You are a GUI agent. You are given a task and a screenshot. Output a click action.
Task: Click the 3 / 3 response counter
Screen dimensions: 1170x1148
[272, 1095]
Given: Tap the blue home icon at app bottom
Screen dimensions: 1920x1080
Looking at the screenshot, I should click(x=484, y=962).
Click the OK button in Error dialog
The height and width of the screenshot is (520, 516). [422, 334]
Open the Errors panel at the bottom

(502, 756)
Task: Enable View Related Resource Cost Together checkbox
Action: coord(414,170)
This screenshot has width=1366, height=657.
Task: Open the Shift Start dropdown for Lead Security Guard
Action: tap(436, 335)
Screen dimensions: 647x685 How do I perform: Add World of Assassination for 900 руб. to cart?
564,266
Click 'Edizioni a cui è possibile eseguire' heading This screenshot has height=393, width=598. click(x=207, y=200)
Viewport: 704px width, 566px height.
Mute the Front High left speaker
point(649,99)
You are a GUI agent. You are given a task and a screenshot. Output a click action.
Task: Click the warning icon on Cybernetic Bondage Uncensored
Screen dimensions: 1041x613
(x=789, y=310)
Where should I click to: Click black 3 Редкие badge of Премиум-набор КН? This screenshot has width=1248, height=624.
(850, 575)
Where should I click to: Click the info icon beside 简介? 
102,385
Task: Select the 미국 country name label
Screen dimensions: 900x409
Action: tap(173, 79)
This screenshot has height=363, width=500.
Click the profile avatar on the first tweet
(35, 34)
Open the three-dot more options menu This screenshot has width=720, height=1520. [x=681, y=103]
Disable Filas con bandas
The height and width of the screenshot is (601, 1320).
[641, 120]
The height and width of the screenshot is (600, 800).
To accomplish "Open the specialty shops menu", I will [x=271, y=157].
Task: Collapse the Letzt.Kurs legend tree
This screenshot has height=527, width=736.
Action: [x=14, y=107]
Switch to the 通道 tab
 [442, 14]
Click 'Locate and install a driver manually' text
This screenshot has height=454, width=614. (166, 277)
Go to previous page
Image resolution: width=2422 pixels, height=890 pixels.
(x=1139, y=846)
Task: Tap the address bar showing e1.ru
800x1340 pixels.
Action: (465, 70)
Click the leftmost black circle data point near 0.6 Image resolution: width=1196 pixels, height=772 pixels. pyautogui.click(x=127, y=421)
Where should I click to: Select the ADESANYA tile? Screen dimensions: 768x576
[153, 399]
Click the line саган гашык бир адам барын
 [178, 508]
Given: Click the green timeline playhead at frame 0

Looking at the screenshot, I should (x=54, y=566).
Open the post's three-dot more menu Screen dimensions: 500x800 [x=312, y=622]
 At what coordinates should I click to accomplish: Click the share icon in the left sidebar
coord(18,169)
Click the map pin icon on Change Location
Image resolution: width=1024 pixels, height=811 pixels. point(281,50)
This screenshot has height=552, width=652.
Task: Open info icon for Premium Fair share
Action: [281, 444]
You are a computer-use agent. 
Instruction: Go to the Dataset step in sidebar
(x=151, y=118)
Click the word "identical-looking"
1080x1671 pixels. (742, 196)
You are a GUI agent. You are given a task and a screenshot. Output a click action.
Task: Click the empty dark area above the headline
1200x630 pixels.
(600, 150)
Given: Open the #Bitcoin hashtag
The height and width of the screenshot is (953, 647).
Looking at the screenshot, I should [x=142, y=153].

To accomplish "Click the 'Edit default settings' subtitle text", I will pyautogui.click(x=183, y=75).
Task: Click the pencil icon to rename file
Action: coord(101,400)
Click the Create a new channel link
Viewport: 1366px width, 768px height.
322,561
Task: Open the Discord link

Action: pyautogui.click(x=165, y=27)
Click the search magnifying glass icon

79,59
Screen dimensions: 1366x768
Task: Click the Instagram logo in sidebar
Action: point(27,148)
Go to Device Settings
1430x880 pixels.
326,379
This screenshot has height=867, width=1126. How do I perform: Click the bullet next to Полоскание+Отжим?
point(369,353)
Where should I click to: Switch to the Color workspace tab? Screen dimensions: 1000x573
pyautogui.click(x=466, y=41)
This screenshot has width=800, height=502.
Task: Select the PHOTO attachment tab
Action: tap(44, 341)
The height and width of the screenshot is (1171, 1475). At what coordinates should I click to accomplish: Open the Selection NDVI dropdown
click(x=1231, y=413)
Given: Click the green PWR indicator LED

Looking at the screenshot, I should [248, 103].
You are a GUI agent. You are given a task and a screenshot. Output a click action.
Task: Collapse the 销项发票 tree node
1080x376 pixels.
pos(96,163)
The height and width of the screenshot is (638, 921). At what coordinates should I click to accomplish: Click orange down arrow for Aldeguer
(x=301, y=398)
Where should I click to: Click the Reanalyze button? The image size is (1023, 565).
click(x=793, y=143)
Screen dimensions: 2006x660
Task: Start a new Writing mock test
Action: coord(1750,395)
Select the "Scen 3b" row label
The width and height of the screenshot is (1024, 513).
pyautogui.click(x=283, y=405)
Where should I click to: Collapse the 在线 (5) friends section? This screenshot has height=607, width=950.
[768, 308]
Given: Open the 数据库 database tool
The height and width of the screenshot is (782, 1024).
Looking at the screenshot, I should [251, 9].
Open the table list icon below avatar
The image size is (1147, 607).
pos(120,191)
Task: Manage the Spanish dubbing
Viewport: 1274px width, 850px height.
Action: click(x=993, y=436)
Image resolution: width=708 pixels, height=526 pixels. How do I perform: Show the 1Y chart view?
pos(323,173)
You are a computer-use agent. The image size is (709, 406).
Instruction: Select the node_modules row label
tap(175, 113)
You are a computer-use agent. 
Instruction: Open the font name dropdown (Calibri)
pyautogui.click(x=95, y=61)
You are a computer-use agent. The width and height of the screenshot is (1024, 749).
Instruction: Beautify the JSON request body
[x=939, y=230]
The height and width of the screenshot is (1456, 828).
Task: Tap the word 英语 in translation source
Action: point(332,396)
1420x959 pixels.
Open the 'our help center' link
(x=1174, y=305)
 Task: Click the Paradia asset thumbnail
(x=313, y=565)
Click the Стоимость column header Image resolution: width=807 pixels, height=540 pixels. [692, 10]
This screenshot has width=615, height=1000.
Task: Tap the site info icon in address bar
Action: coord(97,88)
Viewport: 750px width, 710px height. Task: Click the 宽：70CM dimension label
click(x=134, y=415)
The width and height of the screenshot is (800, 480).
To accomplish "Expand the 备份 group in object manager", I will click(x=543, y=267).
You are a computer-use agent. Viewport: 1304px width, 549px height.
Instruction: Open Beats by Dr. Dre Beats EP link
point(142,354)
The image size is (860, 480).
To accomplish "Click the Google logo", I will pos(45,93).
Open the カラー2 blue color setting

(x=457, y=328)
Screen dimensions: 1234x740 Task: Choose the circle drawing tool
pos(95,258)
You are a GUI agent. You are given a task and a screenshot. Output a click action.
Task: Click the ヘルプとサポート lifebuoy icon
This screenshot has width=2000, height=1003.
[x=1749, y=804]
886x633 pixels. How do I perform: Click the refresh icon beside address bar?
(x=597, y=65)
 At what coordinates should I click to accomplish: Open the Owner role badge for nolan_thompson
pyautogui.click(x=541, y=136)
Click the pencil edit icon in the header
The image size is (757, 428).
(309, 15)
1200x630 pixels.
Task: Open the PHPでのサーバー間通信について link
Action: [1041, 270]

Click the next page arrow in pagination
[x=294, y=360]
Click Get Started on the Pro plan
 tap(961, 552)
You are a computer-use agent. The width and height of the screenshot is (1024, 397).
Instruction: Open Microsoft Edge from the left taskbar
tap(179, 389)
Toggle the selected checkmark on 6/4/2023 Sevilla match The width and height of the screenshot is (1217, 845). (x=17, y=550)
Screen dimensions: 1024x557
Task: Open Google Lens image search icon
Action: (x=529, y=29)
:::
● Brief:
For every line above that has "more" in it, copy the line.

● Result:
Open the three-dot more options menu This screenshot has width=720, height=1520. [x=681, y=103]
Open the post's three-dot more menu Screen dimensions: 500x800 [x=312, y=622]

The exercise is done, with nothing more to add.